On October 6, 2008, I learned at the Twin Cities Spine Center that my thoracic curve was at 51 degrees and that my spine showed some hypokyphosis which the doctor referred me to St. Cloud to take a pulmonary function test to make sure my lungs were not diminishing. If they were, I would need scoliosis surgery right away. Luckily, my tests came back positive and my lungs are great.

I then came back for a two year check up in October 2010. My hypokyphosis remained the same as well as my 51 thoracic curve and headaches. I wasn’t happy that my results didn’t change and the doctor recommended surgery. Scoliosis surgery…I was scared when I heard him say that. I told him I wanted to think about and come back in a year or two. The real reason was that I didn’t want scoliosis surgery and I wanted to find a different way besides having steel rods in my back that wasn’t guaranteed to fix my problem forever. That all changed on October 22, 2010.

That day I got a call from my mom. She told me, “Something made me want to look at the newspaper stand and you wouldn’t believe what I saw on the front page.” It was an article about CLEAR Institute at the St. Cloud Chiropractic and Scoliosis Center and how they can treat scoliosis without scoliosis bracing or scoliosis surgery. I read the article and got excited that there is a way to help my scoliosis. I did more research on the CLEAR Institute method on the internet and talked to Dr. Woggon and decided to start my treatment in late February of 2011.

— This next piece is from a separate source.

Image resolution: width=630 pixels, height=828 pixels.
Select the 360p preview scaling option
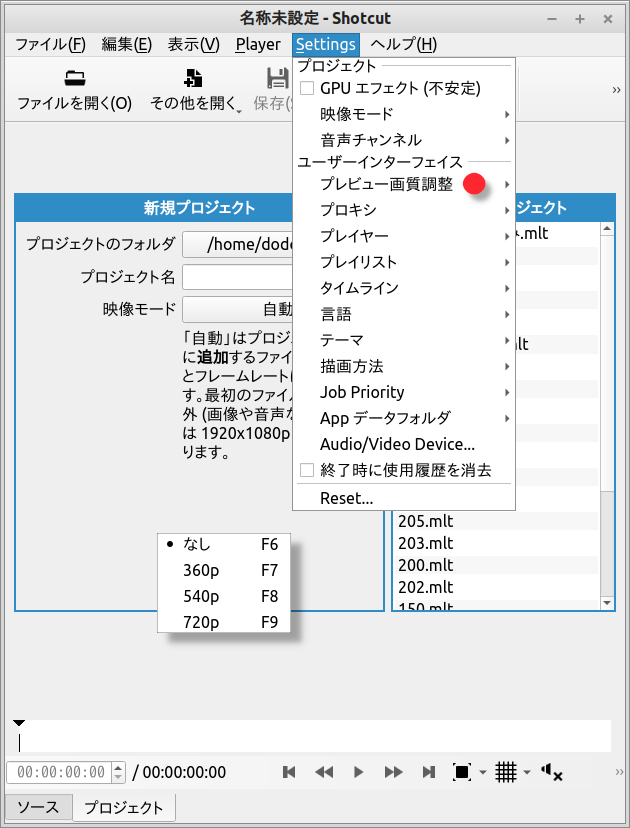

The treatment included going three times a week for four weeks of adjustments, traction, gait therapy, massage therapy, and exercise therapy including spinal weighting and sitting in a scoliosis traction chair for 30 minutes. Also, I have to do home exercises twice a day including traction, spinal exercises and spinal weighting for 20 minutes. After my four weeks of treatment, my cervical went from 30 degrees to 18. My thoracic curve dropped from 46 to 28 and my lumbar was at 25 degrees to 12 degrees.

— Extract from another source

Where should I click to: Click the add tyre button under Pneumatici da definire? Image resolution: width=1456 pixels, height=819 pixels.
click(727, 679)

I can’t believe I lost that much curve in just four weeks and I no longer qualify for scoliosis surgery! It takes lots of dedication and determination going through all the treatments and exercises. Without Dr. Woggon, Dr. Chong, and the friendly staff, I wouldn’t be were I am now.

I would like to thank Dr. Dennis Woggon and Dr. SuYen Chong for giving me hope to never give up and for making me feel better again!

Now at the age of 24, there were times that I wished I never had scoliosis to begin with but now I know I was meant to have scoliosis so I could share my journey to other young teens and adults to never give up and that it’s never too late to find hope.